If you’re training competitive athletes, you don’t have to have them game ready year round. Changing the type of training based on how far out an athlete is from their competitive season is paramount for peaking at the right times and staying away from overuse injuries.

4) Management of volume, frequency and intensity

A commonly held belief in the CrossFit world is that if I want to become better I’ve got to train more often.  Although this may be true to a point, there comes a point of diminishing returns.
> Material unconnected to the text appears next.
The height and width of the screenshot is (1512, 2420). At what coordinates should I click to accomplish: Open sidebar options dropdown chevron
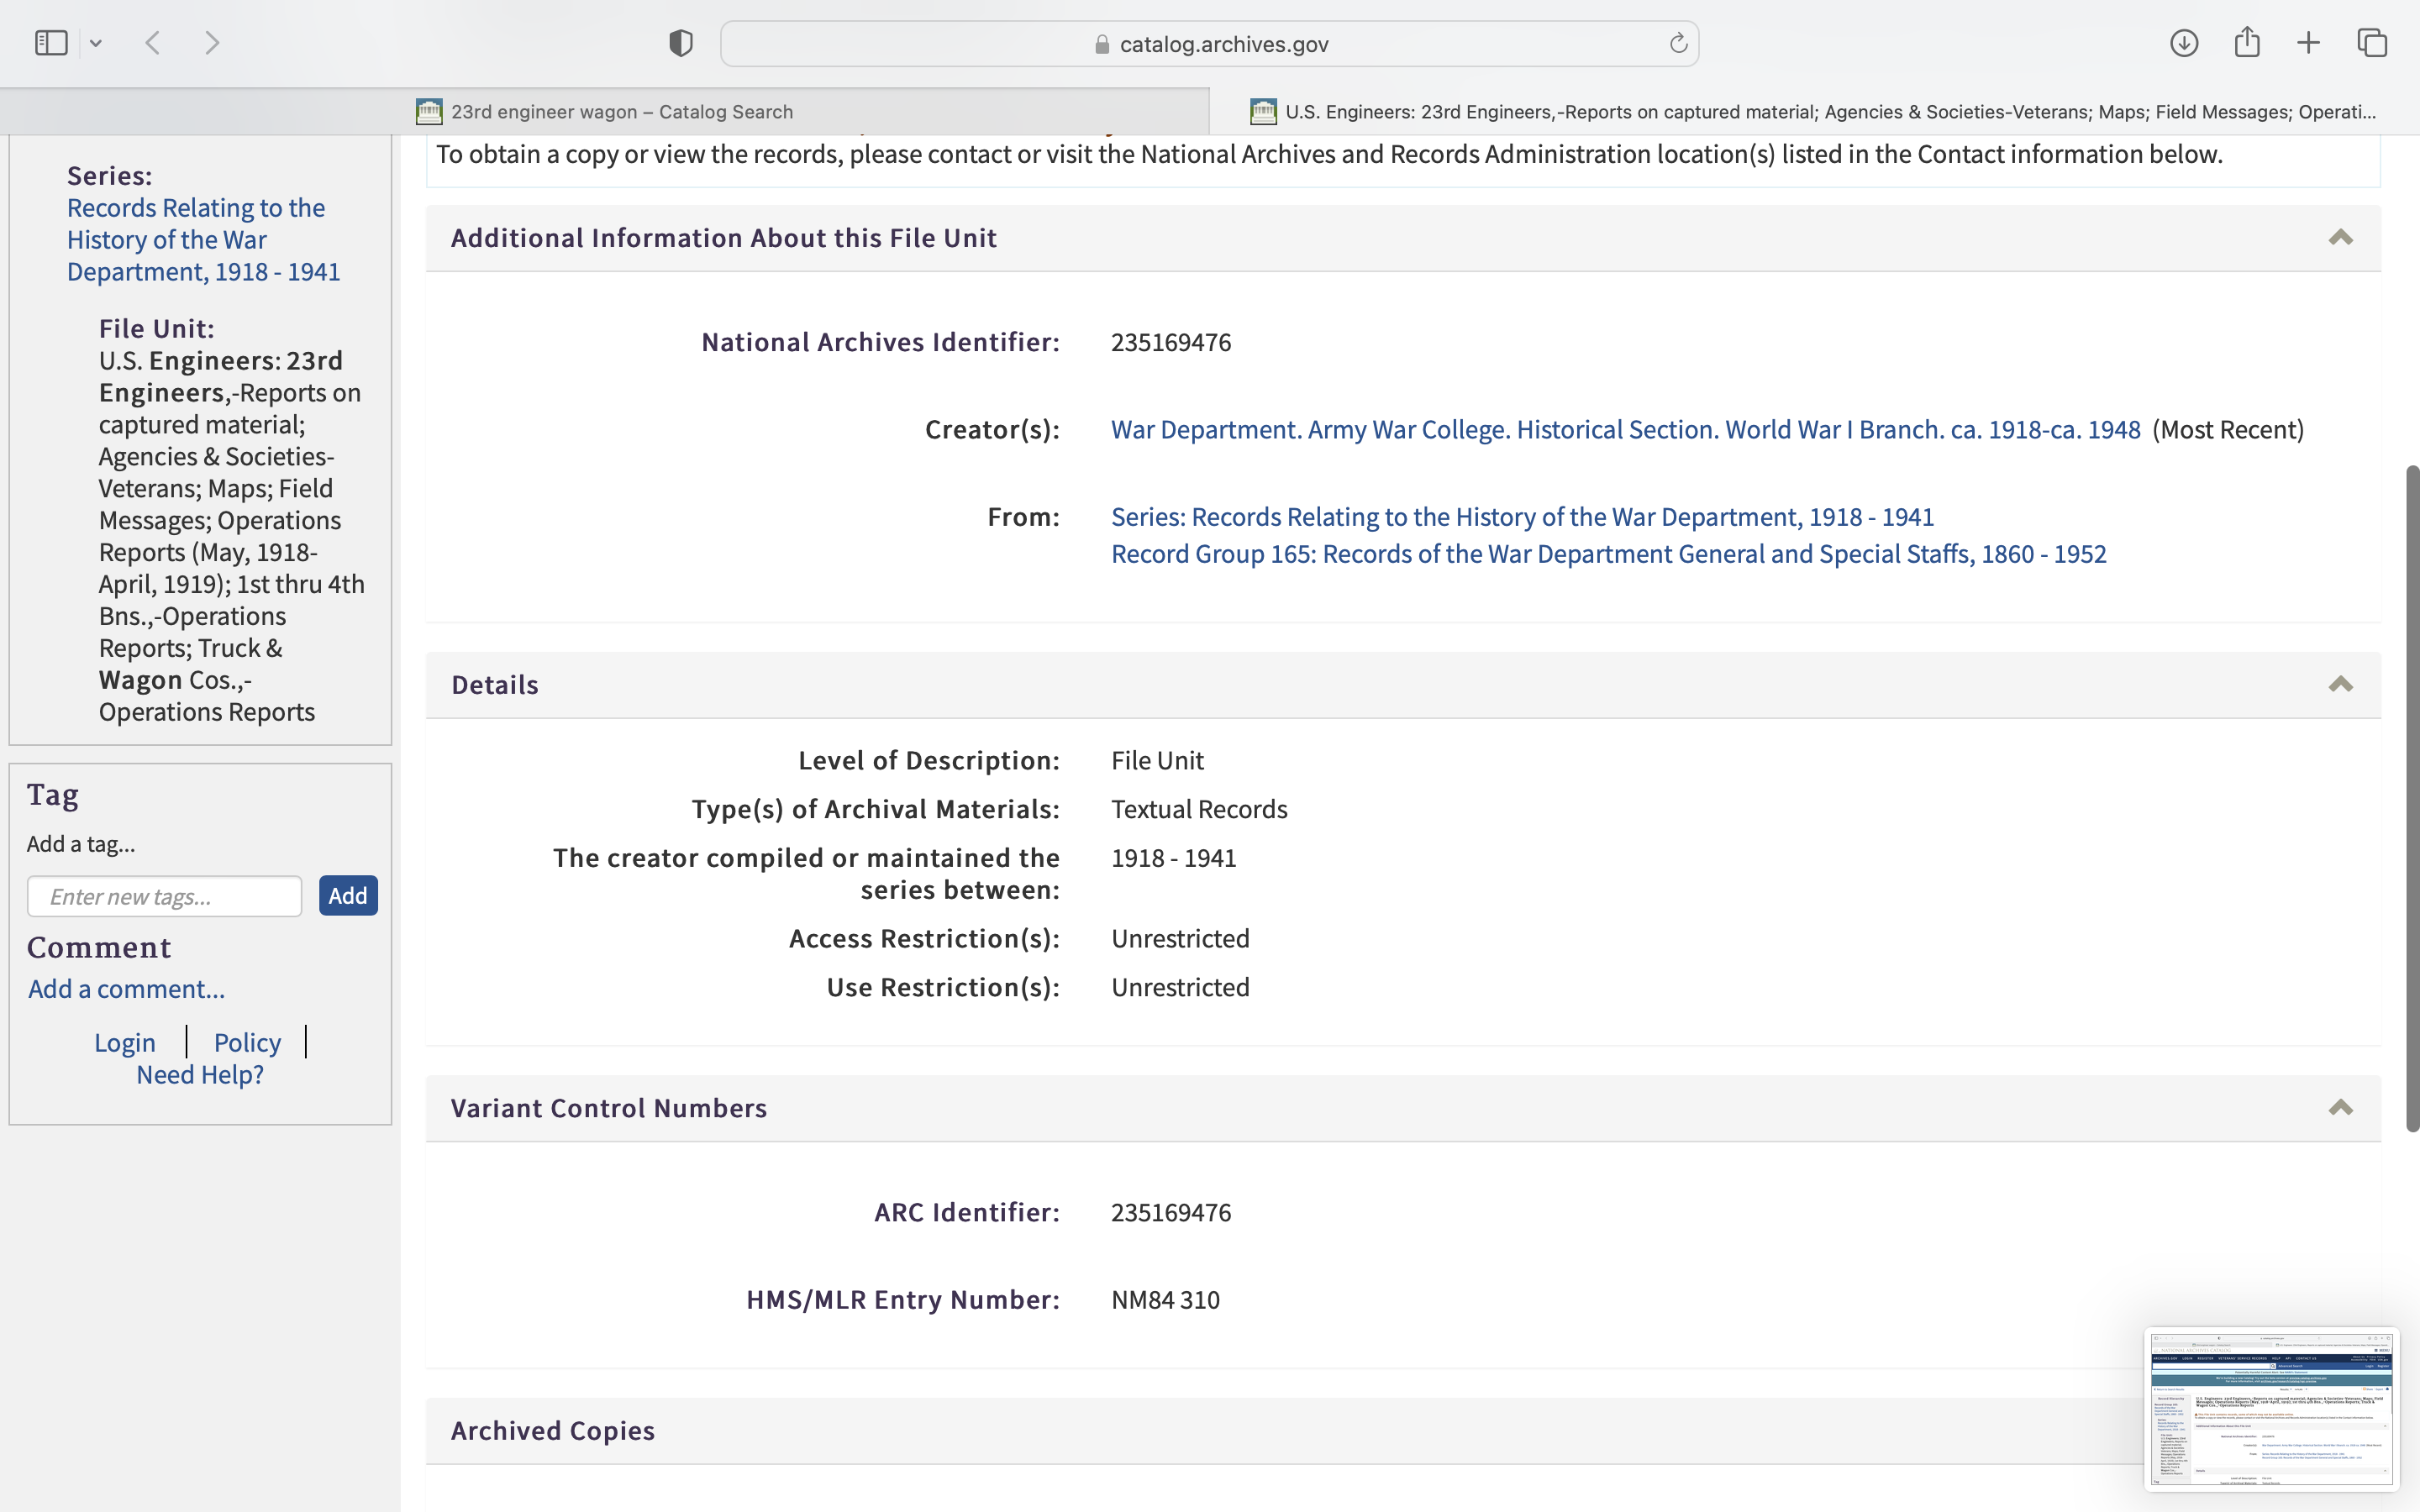pos(96,43)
Keep in mind the Pareto Principle.  In many cases 80% of your improvements come from 20% of the work performed.  I don’t think your training is much different.  There is going to be essential work and there is going to be some fluff.  Prioritize your training and keep your focus on the essentials. 

This is the exact reason why we prioritize movements not normally seen inside of a CrossFit gym: Single Leg Romanian Deadlifts, Suitcase Deadlifts, Farmer Carries, Wall Walks, Box Hamstring Curls, Tuck Holds, Bulgarian Split Squats, Sorensen Holds, Good Mornings, Waiter Walks, Lemon Squeezers, Superman Holds, Strict Pull Ups, Strict Toes To Bar, Tempo Squats, Tempo Presses, PVC KB Holds, Step Ups etc.... These movements are the 20% that allow and foster 80% of the results with the tougher/higher skill movements. 

This idea becomes even more vital as you begin to introduce more and more work because you begin to tread a fine line between optimal performance and risk of injury.  Just because Rich Froning Jr. trains “x” amount of times per day and excels, doesn’t mean that’s the best program for everyone.  You may not be able to tolerate as much work.  More work may actually decrease your performance or even worse end up creating an overuse injury.

A solution comes with the selection of the proper amount of volume, frequency and intensity of exercise mixed with the correct amount of rest between sessions. Obviously this is going to differ from person to person and based on the other variables we just touched on previously. 

SO, when understanding what our program reflects inside the gym you must look at each other.

You reflect the programs success and you reflect the programs progress moving forward. 20% of your effort has always resulted in 80% of the results to reach your goals.